Dear High School Drama Class,
Thank you for being the home I never knew I wanted, until you became the home I realized I could never live without. I could not even begin to count the number of tears I shed, inside jokes I created, the laughs that ensued, and the memories formed within those walls, but they are more than enough to last a lifetime.
You carried me through my formative years as a girl with terrible eyeliner, tight band t-shirts, and loud, screaming music, and nurtured me into a woman with slightly better eyeliner, many lifelong friends, and a confident attitude.
There were many times during class when I hated theatre, primarily when I had to learn Shakespearean monologues, but even then, I knew that I had a place where I belonged, unconditionally.
I gave my heart and soul to you, with hours and hours of rehearsals and recitations, and I worked until I wanted to collapse. However, when the night finally came when all my closest friends were huddled quietly behind closed curtains as an eager audience awaited our performance on the other side, those hours of labor seemed like nothing at all. The adrenaline that comes from singing your heart out, dancing in proper time, and all while trying to remain in character and remember your lines is a rush that cannot be compared to anything else in this world.
But more than that, thank you, because you gave me so much more than a few musicals to put on my resume—you gave me a family. You kept me up when I thought my whole world was falling down around me and taught me how to do the same for others. You made sure I was never hungry, never got enough sleep, and never had enough oxygen, as you kept me laughing until my sides hurt and my eyes watered.
I learned so much about life and interacting with others in the moments between being onstage and during late night adventures to whatever awful restaurant was open at midnight after performances came to a close.
I learned how to say no. I learned how to say yes, enthusiastically, even though I was terrified. I learned that you make your closest friends at two in the morning. I learned how to yell (read as: "project"). I learned how to apologize. I learned how to be angry, but never bitter. I learned that inside jokes never get old, even after you tell them for the millionth time. I learned that vodka goes really well with having to sing in front of two hundred people. I learned how to talk to people with loud personalities. I learned how to talk to people with quiet personalities, but loud minds. I learned that crying is both okay and welcome. I learned that the best parts of acting are the looks and silent gestures made off stage while the performance is happening. Oh, and I also learned how to act upon occasion.

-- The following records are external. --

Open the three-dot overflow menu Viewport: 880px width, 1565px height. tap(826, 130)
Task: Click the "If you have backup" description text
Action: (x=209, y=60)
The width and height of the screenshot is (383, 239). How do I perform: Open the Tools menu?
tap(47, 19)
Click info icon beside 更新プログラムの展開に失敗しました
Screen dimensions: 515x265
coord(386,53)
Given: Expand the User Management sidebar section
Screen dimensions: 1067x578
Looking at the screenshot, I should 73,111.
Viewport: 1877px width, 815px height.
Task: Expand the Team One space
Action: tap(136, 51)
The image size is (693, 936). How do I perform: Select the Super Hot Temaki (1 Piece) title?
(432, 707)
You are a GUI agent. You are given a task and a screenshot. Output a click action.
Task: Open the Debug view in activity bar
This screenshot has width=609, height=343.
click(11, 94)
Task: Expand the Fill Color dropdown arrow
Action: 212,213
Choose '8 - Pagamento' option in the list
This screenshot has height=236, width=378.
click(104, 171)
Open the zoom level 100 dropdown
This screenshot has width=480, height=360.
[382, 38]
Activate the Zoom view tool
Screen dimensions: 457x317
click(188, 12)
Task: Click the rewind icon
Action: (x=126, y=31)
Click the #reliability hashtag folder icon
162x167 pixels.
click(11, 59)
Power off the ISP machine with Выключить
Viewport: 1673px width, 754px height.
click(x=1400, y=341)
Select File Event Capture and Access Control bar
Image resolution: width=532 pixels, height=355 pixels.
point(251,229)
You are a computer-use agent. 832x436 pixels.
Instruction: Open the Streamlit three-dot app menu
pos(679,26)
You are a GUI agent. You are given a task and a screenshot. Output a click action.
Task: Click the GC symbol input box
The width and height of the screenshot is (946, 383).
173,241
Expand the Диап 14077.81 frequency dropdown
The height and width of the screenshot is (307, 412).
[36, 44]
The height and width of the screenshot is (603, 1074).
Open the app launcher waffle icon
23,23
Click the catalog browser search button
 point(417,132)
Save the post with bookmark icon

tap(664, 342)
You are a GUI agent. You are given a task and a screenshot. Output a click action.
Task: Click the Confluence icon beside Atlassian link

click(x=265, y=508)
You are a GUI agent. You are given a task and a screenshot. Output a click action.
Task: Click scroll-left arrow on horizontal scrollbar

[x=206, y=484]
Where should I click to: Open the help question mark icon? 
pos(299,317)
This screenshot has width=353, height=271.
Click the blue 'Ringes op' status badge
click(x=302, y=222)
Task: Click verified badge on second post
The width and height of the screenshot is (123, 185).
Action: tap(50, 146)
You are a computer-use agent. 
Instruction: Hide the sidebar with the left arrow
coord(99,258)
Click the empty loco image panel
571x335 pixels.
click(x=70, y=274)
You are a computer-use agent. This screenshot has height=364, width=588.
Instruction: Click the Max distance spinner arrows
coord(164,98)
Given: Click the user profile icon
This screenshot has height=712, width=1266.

I learned how to be myself and how to find those who loved me for who I was.
I'm in college now, and finding time for acting is much harder than it used to be. Although I adore the monologues and musicals and everything in between, I am starting to find that the things I learned after the assignments were over are the things that have made me a better person. So thank you, high school drama class, for giving me so much, when in the beginning I offered so little. Thank you for grabbing onto me and not letting go. Who can say if I have been changed for the better, but because I knew you, I have been changed for good.
XOXO.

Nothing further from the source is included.